**Written task**
Arrange every line of the material below as a numbered list, omitting any blank lines and excluding the pictures.

━━━━━━

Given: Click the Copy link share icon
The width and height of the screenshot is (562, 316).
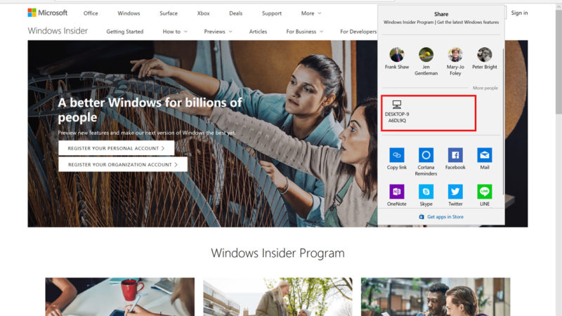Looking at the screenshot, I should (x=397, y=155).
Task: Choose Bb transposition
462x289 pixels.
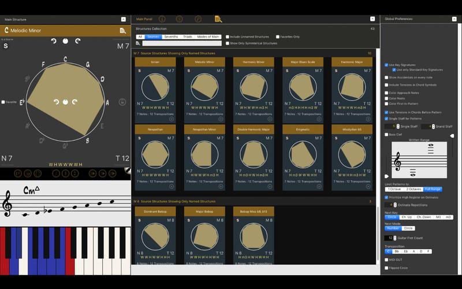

━━━━━━

**Exercise solution**
1. Given: Click the Copy link share icon
2. The width and height of the screenshot is (562, 316).
3. Looking at the screenshot, I should (x=397, y=155).
4. Task: Choose Bb transposition
5. 462x289 pixels.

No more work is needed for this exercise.